[Stored data]
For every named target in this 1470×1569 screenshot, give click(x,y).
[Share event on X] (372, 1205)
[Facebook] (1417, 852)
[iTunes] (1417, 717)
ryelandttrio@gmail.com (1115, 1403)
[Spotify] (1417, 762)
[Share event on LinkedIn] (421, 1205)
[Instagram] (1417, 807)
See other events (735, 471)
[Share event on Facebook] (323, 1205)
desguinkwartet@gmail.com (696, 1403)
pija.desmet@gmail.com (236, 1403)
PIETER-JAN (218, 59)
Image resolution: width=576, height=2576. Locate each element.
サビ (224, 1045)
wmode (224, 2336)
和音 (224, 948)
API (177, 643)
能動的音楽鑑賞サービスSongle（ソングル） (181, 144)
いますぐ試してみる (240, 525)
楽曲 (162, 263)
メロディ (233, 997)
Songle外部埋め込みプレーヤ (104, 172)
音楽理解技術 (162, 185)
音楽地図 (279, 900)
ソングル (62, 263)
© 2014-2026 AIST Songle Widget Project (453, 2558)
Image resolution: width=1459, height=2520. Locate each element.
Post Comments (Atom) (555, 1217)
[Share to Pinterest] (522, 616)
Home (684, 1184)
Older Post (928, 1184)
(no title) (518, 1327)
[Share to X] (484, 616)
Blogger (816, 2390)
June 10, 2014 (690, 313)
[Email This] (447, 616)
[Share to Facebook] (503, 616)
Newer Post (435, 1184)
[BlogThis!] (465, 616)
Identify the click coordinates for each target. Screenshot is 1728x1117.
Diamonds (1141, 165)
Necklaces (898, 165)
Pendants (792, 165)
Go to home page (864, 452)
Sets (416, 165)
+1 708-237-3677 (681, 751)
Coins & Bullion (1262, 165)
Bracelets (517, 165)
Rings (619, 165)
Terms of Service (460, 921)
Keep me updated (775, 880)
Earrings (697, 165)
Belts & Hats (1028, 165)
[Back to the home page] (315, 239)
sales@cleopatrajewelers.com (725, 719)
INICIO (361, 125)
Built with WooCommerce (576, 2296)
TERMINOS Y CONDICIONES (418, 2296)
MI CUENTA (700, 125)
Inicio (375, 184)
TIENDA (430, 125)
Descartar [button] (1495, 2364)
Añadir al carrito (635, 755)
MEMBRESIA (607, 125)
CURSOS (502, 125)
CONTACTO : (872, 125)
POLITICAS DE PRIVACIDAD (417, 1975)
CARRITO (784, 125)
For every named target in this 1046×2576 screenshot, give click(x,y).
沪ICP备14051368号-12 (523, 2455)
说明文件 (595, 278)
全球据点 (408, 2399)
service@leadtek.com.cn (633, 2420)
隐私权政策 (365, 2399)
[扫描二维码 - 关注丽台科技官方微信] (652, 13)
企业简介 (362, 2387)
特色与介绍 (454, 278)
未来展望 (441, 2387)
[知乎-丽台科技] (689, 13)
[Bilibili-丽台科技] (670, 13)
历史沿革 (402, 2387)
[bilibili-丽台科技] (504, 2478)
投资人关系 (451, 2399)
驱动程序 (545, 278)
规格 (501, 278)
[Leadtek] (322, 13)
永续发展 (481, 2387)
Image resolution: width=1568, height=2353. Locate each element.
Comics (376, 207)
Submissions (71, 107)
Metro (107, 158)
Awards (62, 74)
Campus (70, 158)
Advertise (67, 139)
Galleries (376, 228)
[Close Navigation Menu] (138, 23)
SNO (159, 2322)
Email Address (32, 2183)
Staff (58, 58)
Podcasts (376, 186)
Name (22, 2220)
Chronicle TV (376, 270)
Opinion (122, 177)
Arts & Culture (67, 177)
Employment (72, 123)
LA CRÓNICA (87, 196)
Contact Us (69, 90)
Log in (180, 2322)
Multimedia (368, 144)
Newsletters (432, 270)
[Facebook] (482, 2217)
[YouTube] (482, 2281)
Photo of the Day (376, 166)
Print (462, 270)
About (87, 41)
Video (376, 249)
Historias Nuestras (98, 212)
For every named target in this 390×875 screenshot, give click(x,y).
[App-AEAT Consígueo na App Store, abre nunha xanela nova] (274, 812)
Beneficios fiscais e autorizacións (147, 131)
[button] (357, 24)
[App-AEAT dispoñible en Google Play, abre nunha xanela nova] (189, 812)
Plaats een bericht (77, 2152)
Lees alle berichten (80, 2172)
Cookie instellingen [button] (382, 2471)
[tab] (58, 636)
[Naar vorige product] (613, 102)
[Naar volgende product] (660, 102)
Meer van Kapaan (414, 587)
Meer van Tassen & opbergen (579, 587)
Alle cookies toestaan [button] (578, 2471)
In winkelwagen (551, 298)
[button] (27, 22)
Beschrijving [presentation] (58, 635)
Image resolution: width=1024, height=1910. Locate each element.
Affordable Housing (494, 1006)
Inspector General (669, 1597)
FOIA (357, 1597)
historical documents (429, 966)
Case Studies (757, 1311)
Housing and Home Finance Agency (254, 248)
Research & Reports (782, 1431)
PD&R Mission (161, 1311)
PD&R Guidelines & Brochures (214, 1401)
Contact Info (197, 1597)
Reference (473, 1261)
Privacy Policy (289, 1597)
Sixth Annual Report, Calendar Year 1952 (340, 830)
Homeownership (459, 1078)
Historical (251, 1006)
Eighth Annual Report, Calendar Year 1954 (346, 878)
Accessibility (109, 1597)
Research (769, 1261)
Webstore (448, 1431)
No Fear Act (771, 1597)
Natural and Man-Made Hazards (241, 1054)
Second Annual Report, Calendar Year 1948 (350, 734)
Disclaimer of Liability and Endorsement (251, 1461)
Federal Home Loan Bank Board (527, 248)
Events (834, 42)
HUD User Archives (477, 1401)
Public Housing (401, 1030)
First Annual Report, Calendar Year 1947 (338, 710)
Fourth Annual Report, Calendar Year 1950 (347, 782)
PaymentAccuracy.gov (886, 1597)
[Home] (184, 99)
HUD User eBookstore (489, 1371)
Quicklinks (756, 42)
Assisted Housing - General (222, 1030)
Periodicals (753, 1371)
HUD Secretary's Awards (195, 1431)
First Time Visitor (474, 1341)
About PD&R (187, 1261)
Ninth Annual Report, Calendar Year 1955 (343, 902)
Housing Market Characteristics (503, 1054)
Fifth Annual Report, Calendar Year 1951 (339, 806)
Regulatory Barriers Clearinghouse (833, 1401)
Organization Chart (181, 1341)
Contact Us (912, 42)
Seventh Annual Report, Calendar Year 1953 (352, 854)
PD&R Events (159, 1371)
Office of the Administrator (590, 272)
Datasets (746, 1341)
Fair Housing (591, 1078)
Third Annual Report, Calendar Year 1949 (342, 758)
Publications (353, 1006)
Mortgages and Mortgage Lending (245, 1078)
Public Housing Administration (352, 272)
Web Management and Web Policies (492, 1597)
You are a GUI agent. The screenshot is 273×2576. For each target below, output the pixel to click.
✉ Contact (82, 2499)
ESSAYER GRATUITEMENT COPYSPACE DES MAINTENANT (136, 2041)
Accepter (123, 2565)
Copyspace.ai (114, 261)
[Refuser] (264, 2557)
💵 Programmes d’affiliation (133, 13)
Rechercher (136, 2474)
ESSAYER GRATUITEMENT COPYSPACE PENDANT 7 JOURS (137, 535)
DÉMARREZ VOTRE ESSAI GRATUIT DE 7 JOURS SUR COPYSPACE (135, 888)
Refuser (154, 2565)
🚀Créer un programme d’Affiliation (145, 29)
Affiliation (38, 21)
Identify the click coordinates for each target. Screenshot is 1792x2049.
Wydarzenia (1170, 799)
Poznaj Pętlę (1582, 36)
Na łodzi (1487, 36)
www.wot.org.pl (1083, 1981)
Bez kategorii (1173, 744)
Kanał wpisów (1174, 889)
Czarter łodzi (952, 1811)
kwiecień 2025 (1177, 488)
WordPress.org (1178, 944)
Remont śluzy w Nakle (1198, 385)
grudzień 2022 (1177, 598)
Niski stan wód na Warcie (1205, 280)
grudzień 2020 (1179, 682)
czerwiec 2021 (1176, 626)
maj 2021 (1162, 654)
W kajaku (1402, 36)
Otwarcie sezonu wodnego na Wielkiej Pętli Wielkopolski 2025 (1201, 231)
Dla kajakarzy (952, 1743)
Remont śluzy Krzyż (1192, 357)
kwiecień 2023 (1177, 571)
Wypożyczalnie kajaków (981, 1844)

## [What you will do]
Look above for the line containing "Refuser (154, 2565)" and the line containing "WordPress.org (1178, 944)". Transcribe both, with the lines between them, exactly.

## [Output]
Refuser (154, 2565)
🚀Créer un programme d’Affiliation (145, 29)
Affiliation (38, 21)
Identify the click coordinates for each target. Screenshot is 1792x2049.
Wydarzenia (1170, 799)
Poznaj Pętlę (1582, 36)
Na łodzi (1487, 36)
www.wot.org.pl (1083, 1981)
Bez kategorii (1173, 744)
Kanał wpisów (1174, 889)
Czarter łodzi (952, 1811)
kwiecień 2025 (1177, 488)
WordPress.org (1178, 944)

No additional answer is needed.